Worum geht es dir letztlich?“
„Was sucht ihr?“
Auf was seid ihr aus? Was ersehnt ihr euch?
Verdutzt, vielleicht auch verlegen, fällt den beiden keine Antwort ein.
Stattdessen stellen sie eine Gegenfrage:
„Meister, wo wohnst du?“
Wenn die beiden Jesus fragen:
„Meister, wo wohnst du?“ dann geht es ihnen gar nicht um die
Adresse oder äußere Lebensumstände, sondern sie wollen Jesus persönlich
kennenlernen.
Die beiden wollen vom Herrn wissen:
Wie lebst du? Woher bist du? Wer bist du? Vielleicht auch: Wo bist du zu
Hause? Wo bist du beheimatet? Worauf baust du? Worauf vertraust du?

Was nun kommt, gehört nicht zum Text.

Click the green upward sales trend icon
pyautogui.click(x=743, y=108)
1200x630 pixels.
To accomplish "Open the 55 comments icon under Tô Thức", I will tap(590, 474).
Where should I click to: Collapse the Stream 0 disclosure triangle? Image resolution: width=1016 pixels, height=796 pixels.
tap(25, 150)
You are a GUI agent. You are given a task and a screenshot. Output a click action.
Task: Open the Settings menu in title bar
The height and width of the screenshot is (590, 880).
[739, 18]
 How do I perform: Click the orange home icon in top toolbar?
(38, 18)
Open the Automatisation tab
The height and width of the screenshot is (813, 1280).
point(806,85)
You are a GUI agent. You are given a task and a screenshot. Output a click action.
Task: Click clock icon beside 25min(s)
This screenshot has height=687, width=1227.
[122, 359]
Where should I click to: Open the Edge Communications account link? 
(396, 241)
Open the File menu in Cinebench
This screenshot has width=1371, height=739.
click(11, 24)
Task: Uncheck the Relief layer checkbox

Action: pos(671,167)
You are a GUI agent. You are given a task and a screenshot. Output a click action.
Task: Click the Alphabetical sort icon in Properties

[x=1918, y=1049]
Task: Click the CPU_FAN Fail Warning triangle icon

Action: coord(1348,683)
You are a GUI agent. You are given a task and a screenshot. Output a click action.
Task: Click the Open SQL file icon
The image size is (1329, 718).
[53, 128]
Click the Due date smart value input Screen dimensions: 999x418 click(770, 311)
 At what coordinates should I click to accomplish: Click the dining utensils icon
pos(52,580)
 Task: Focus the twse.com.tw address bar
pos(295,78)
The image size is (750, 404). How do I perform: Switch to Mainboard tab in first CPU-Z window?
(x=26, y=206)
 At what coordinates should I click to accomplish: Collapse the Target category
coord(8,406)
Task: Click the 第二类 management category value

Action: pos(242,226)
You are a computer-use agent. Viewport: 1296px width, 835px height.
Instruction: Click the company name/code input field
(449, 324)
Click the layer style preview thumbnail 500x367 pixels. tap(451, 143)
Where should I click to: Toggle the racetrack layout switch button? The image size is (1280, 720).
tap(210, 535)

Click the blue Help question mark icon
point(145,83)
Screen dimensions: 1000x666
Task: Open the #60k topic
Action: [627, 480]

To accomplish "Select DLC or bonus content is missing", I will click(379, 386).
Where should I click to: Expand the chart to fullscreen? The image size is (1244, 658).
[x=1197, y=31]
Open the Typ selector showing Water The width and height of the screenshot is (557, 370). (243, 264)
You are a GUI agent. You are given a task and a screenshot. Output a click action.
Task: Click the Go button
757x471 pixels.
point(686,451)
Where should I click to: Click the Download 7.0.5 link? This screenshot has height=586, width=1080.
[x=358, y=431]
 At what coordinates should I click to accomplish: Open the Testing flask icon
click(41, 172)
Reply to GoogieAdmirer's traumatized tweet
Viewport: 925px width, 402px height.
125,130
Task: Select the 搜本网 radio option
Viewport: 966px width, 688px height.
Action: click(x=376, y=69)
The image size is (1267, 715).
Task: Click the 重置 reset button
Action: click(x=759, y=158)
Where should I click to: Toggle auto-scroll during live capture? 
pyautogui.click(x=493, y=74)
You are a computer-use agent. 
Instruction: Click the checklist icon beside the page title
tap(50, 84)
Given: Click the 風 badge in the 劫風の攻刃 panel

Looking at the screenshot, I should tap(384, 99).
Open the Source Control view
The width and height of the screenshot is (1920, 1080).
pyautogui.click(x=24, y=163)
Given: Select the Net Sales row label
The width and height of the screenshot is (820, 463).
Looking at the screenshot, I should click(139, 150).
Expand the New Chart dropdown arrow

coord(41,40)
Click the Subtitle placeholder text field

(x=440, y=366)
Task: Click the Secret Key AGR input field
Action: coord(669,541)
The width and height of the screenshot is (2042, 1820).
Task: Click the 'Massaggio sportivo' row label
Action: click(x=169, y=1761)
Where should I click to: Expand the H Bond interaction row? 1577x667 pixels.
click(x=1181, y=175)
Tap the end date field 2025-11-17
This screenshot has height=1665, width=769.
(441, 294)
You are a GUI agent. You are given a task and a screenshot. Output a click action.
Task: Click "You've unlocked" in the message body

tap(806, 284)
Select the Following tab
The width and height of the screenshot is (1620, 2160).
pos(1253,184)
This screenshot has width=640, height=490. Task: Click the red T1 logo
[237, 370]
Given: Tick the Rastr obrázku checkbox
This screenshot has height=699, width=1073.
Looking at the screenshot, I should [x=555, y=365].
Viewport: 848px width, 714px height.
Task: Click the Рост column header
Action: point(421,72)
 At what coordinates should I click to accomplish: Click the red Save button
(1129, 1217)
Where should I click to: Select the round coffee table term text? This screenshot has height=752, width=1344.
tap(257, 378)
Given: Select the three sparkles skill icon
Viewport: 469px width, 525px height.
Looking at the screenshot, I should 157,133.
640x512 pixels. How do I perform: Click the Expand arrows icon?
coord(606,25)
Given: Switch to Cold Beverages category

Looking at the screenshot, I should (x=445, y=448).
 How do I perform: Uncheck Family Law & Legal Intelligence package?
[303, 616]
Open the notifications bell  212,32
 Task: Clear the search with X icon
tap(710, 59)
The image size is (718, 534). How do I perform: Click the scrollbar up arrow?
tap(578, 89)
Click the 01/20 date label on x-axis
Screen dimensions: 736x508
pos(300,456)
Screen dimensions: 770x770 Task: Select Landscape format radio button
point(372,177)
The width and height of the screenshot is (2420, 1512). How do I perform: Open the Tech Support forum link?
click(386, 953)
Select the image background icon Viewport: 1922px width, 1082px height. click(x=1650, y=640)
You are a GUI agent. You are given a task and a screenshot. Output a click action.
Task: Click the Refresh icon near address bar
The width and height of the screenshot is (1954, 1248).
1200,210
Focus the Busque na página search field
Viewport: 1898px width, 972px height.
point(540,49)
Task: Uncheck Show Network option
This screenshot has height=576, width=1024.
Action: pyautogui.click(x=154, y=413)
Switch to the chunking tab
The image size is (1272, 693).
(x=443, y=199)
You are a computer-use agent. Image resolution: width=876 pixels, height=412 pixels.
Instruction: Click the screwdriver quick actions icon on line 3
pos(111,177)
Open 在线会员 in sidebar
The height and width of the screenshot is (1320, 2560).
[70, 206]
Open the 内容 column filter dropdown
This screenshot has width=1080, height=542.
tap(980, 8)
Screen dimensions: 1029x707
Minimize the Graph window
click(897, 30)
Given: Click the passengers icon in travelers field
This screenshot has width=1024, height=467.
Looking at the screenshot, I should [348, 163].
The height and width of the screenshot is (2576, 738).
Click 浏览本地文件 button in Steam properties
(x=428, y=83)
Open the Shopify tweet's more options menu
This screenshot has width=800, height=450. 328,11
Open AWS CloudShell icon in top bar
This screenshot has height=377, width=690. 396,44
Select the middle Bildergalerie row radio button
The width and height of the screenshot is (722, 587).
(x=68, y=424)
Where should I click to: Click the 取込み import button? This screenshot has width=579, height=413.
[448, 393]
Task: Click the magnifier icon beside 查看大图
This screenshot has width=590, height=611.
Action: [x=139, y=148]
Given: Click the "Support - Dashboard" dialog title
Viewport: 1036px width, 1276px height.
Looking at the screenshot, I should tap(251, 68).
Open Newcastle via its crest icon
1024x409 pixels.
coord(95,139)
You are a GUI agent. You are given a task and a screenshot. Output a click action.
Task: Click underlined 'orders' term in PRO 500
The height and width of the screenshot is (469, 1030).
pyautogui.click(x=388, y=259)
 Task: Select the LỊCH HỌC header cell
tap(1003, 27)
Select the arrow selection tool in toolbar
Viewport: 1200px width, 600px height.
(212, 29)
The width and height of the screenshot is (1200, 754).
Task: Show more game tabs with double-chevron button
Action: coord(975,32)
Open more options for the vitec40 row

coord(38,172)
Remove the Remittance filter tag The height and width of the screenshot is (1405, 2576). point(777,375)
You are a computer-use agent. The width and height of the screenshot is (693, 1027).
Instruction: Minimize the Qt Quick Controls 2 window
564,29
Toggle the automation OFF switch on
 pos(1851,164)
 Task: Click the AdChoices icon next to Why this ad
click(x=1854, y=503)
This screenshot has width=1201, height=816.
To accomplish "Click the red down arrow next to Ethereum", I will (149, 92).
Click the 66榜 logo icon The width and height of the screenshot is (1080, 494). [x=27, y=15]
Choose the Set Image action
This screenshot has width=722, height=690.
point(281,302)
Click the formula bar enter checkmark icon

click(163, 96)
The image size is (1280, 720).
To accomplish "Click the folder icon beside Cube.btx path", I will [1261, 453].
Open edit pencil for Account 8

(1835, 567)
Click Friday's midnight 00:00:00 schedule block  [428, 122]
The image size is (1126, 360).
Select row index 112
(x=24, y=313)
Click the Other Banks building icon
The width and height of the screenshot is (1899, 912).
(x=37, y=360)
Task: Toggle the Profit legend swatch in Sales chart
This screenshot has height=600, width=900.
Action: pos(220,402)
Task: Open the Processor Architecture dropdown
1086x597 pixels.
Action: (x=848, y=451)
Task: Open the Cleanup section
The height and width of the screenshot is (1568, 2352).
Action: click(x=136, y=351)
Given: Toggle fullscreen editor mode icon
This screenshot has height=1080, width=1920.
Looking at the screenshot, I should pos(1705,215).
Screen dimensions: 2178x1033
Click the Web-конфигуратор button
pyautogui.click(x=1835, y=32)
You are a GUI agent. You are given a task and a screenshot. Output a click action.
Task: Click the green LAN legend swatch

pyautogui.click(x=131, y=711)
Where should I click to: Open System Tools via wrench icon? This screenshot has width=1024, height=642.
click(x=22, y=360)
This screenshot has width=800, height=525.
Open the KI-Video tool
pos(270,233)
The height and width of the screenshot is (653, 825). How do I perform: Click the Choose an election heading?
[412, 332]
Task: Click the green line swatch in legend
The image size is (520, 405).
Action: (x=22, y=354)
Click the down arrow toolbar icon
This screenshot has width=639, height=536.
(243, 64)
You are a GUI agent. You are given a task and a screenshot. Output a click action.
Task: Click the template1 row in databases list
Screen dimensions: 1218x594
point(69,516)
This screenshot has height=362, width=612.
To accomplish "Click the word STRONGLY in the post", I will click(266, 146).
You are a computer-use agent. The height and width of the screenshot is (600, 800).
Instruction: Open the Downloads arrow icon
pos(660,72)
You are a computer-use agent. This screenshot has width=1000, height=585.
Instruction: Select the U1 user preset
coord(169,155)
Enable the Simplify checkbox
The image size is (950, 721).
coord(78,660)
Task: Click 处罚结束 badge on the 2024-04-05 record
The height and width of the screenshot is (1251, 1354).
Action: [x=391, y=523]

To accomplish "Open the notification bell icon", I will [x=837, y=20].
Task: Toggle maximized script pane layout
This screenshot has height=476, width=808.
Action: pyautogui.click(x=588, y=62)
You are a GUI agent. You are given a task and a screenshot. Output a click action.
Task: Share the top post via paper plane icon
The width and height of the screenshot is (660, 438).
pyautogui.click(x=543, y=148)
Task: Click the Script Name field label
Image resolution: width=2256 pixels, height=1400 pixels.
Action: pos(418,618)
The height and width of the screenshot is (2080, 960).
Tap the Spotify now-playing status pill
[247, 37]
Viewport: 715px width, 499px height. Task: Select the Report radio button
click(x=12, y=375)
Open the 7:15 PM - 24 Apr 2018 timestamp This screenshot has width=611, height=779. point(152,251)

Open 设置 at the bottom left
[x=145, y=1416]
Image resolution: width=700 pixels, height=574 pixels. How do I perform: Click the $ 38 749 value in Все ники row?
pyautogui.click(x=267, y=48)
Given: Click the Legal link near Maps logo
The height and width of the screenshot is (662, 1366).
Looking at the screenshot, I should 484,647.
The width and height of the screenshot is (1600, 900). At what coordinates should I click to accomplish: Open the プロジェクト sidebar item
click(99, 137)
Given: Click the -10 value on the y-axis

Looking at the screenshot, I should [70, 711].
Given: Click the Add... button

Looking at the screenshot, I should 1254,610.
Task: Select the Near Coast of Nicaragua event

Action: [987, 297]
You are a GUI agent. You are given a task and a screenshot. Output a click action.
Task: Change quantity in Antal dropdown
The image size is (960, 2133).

Die Antwort Jesu überrascht.
Er hält ihnen keinen Vortrag. Er gibt ihnen auch keinen Flyer in die
Hand oder ein Buch, wie wir es heute vielfach tun, wenn jemand zu uns
kommt. „Da, nimm! Lies das mal! Dann weißt du
Bescheid.“
Jesus sagt ganz einfach:
„Kommt und seht!“
Schaut
selber! Lebt mit mir! Dann werdet ihr nicht nur hören, sondern erleben,
wo ich wohne, wo ich verwurzelt bin, woraus ich lebe, woher ich bin, wer
ich bin.
Keine
Erklärungen, keine Theorien, keine Dogmen, keine Moral. Nichts
dergleichen. Stattdessen die höchst persönliche Einladung: „Kommt und
seht!“ – Niemand soll blind glauben, sonder selber Erfahrungen
machen, sich überzeugen, finden.
Zu einer Zeit als die Christen noch eine Minderheit im römischen Reich
waren, wurde Bischof Ambrosius einmal gefragt, wie er es machen würde,
einen Heiden zu bekehren. Da hat er geantwortet:
„Ich würde ihn eine Zeitlang in mein Haus aufnehmen und
bei mir wohnen lassen.“
„Kommt und seht!“
Im persönlichen Beisammensein, gleichsam „bei Jesus zu Hause“
können auch die beiden Jünger ihn am besten kennenlernen und erfahren,
wer er wirklich ist.
„Kommt und seht, wo ich wohne!“
– Mit dieser Einladung sollen die Jünger erfahren, wo Jesus im tiefsten
beheimatet ist, wo er letztlich seinen Ursprung und seine Wurzeln hat.
Wir können sagen:
Im Geheimnis Gottes, im Vater, von dem er ausgegangen ist. Später wird
Jesus sagen: „Wer mich sieht, sieht auch den Vater. Ich und der Vater
sind eins.“ – Wie kein anderer kommt Jesus von Gott. Wie kein
anderer ist er Wohn- und Bleibe-Ort Gottes. In Jesus wohnt die ganze
Fülle der Gottheit.
Und
eben dort, im Vater, werden auch die Jünger Heimat finden können und
Heimat finden dürfen, wenn sie Jesus begegnen, auf ihn schauen, auf ihn
hören, mit ihm gehen, bei ihm bleiben und immer mehr in ihm bleiben.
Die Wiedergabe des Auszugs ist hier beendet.